Racing citizen races with the U of M Nordic Ski Club in college
But still having some fun with indoor rollerskiing:) Photo: the one and only Jordan Hart

I was so burned out on running after high school that I didn’t want to do any races for years. It took me well over 10 years to want to actually “race” in running again. And in the past few years I’ve been loving it but part of what I love is that since I was never that great of a runner in high school, arguably because I was so burned out, I’m about as fast now as I was then but I have such better control over my training and racing that I’m not burned out and feel I’m less likely to burn out. The point here is, maybe high school isn’t this athlete’s time for a given distance or sport. Maybe it’s later in their life and that’s OK because it will give them some focus and purpose down the road.
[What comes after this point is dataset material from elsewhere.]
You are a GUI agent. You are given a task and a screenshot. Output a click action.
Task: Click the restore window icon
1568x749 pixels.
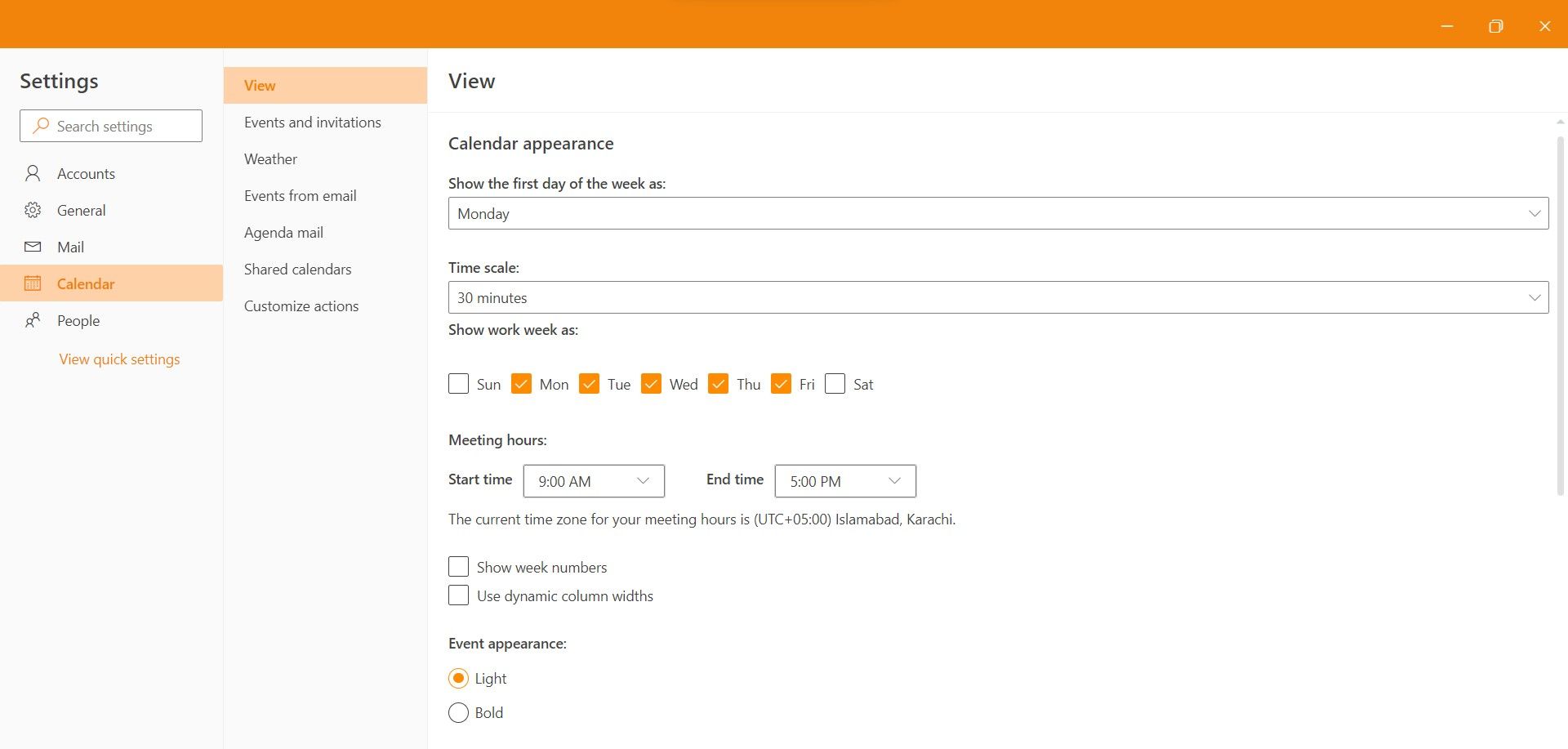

#4: Just because you start at an early age (elementary school) doesn’t mean that a) you will do it forever or b) that you will be successful on the national or international stage.

After college, I moved to upstate New York and remember vehemently attempting to argue this point with one zealous dad. He believed that because he had a bunch of 9 year olds heavily involved with skiing, that these kids were going to make it to the Olympics. I tried to tell him about all the kids in Minnesota who raced in high school and quit the sport thereafter. I don’t know the numbers, but I’m guessing there is somewhere around a 90% attrition rate in regard to racing. The reasons for this are numerous and certainly minimal snow and expense are large factors (compared to recreational running per se) but there is also a large burnout component. Anyone who keeps racing after high school likely has a good grasp on the above 3 points, and if not, is probably struggling with burnout.

#5: Go back and read #1.


In my experience, rigid training and racing schedules lead to burnout and I think the best way to combat this is by first talking about it, second by making more individualized plans, and third to think about not just high school goals, but long term goals as well. I think if we’re doing this athletes, athlete supporters, and coaches will all feel more fulfilled and get better enjoyment out of our sports and life.

Some high school shenanigans! After years of playing in pep band for the football, basketball, and hockey players I thought the skiers should get some recognition!

*Disclaimer: I’m referencing one particular running coach who gave us the impression that the mental aspect of racing was a completely taboo subject that should never be discussed.